Miriam Ballen – Director of the Psychotrauma and Crisis Response Unit of United Hatzalah of Israel – said that her team of four mental health professionals had flown in on Sunday.

“We all have experience working with terror attacks and other mass casualty incidents across Israel on a pretty regular basis, unfortunately,” Ballen told The Algemeiner. “We wanted to bring our skill set  and show solidarity with the Jewish community.”

Ballen said that she and her team had been “constantly surprised and inspired by the amazing unity we find here in Pittsburgh.”

Said Ballen: “They have a natural, healthy support system that I am very hopeful will assist in them bouncing back.”

Asked about the difference between Israeli and American responses to atrocities against civilians, Ballen noted that Israelis have become more acclimatized over the years.

“Israelis are always on guard, always expecting something to happen, not that it’s a pleasant way to live. but that’s the reality,” she said. “Here nobody really thinks something like this will happen, so the shock factor, and being caught off guard, is contributing to a much more traumatized reaction.
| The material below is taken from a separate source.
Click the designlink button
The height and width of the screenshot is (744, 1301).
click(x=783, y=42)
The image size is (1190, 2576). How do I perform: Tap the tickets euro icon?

It’s still very raw three days later, so it shows you how affected they are. In Israel, a day after a terrorist attack, it’s old news, because now we’re worrying about the next one.”

Ballen’s view was shared by Talia Levanon, the head of a five member team from the Israel Trauma Coalition that landed in Pittsburgh on Monday.

“In Israel, people understand the possibility of terror happening more than people here do,” Levanon said.

Levanon – who also helped trauma victims in Florida following the shooting at a public school in Broward county in February – praised the Pittsburgh Jewish community for its response to the tragedy.

“What we see is such strength and solidarity. People are doing everything they can to help others, and it’s very impressive,” she said.